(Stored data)
——————

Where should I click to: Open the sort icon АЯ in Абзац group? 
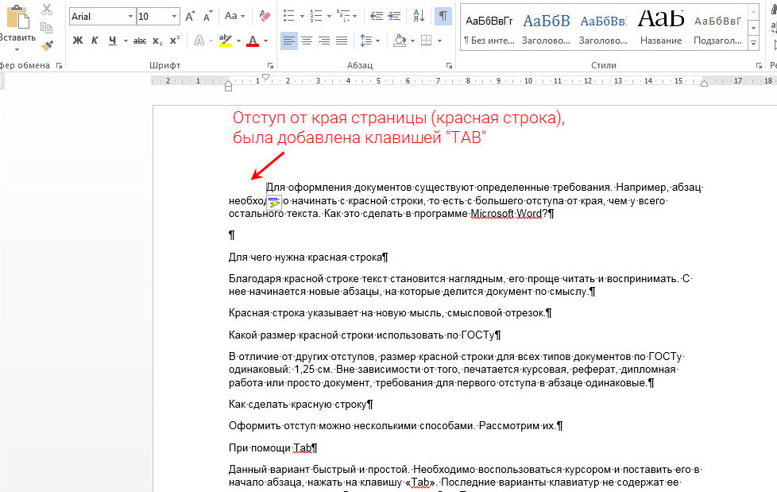coord(418,16)
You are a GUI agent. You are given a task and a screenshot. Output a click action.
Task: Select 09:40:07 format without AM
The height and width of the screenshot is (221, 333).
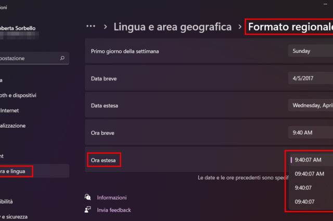(304, 201)
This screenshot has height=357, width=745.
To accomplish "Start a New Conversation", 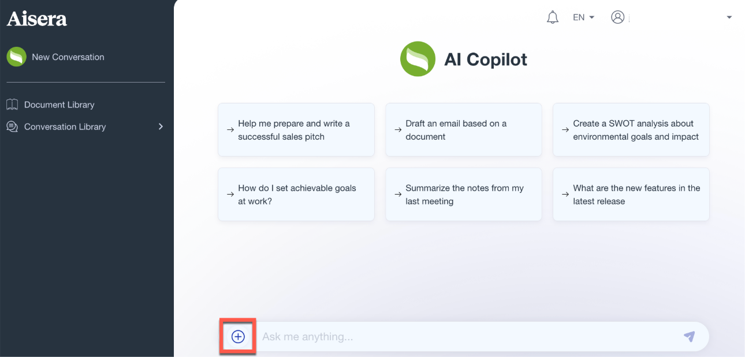I will pos(68,57).
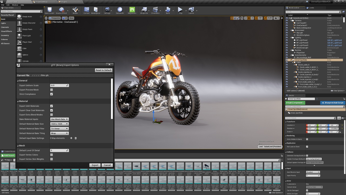Click the Play toolbar icon
The height and width of the screenshot is (195, 346).
180,11
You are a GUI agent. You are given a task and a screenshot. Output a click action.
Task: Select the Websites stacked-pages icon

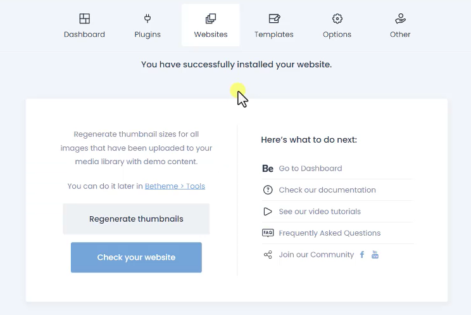(211, 18)
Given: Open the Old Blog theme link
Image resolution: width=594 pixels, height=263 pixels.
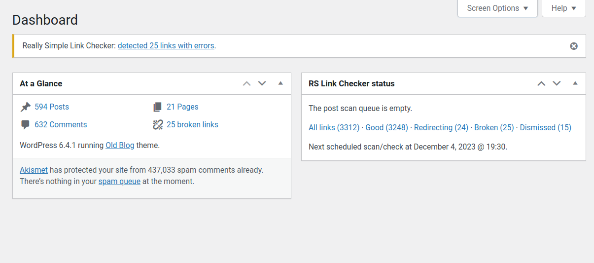Looking at the screenshot, I should [x=120, y=146].
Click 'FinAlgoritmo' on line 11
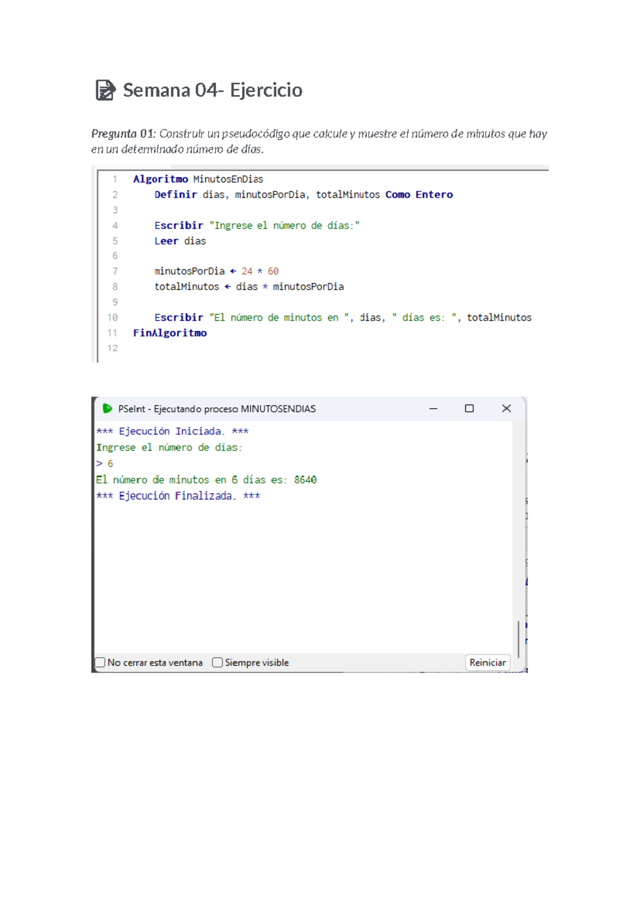Viewport: 640px width, 904px height. (x=170, y=333)
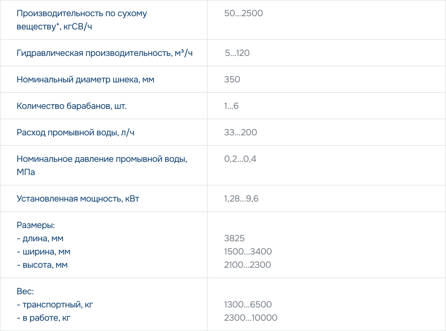Viewport: 446px width, 331px height.
Task: Click the 'Размеры:' heading text
Action: 36,225
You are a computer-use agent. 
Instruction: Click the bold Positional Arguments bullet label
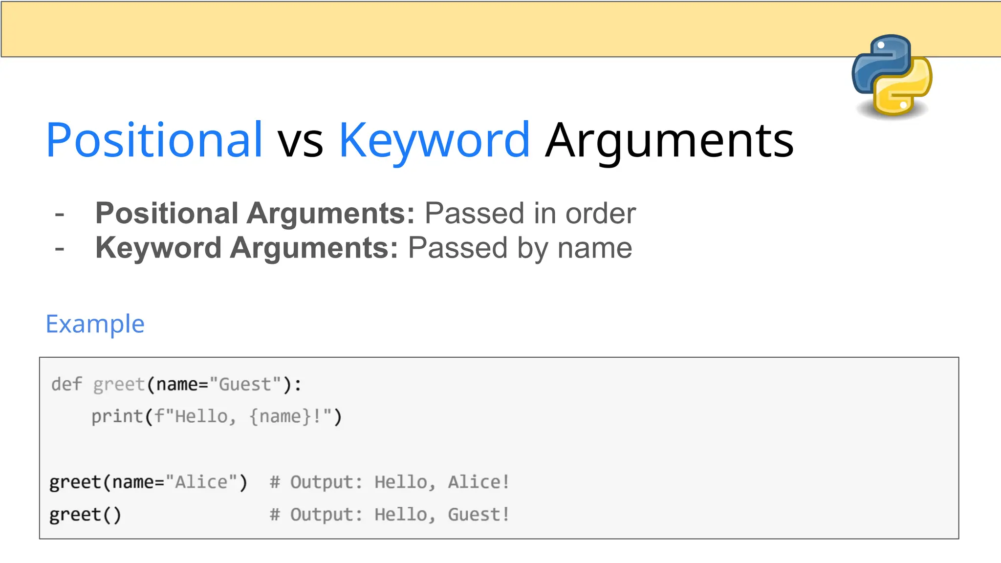click(x=255, y=214)
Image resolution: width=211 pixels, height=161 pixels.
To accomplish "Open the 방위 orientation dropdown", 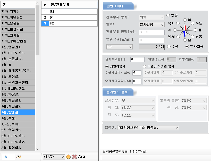I will coord(151,25).
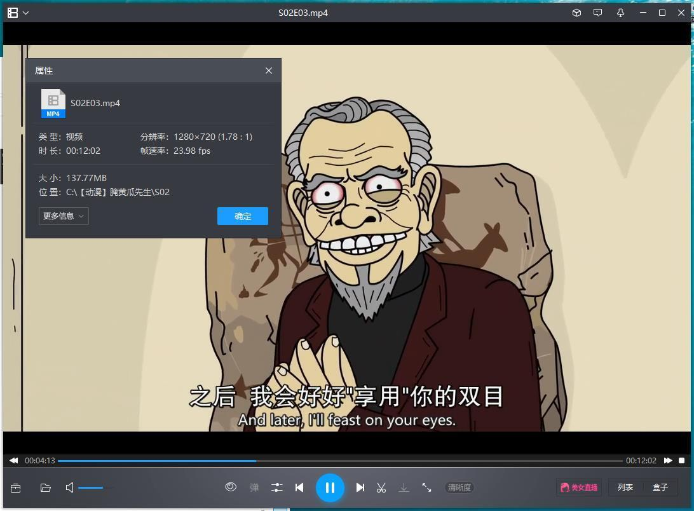Expand the app logo menu chevron
Viewport: 694px width, 511px height.
click(x=27, y=12)
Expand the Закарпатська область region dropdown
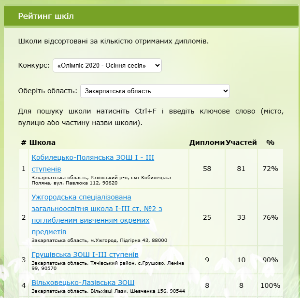 [155, 91]
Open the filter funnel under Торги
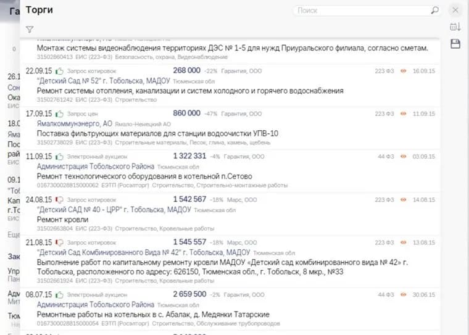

——————

With the pictures removed from your copy, retype the lines above from the one that contains "Given: Open the Old Blog theme link" through the one that contains "You are a computer-use agent.", exactly.

[Reply]
Given: Open the Old Blog theme link
Image resolution: width=594 pixels, height=263 pixels.
Looking at the screenshot, I should [x=120, y=146].
Click 'FinAlgoritmo' on line 11
Viewport: 640px width, 904px height. (x=170, y=333)
Viewport: 446px width, 331px height.
Task: Click the 'Размеры:' heading text
Action: 36,225
You are a computer-use agent. 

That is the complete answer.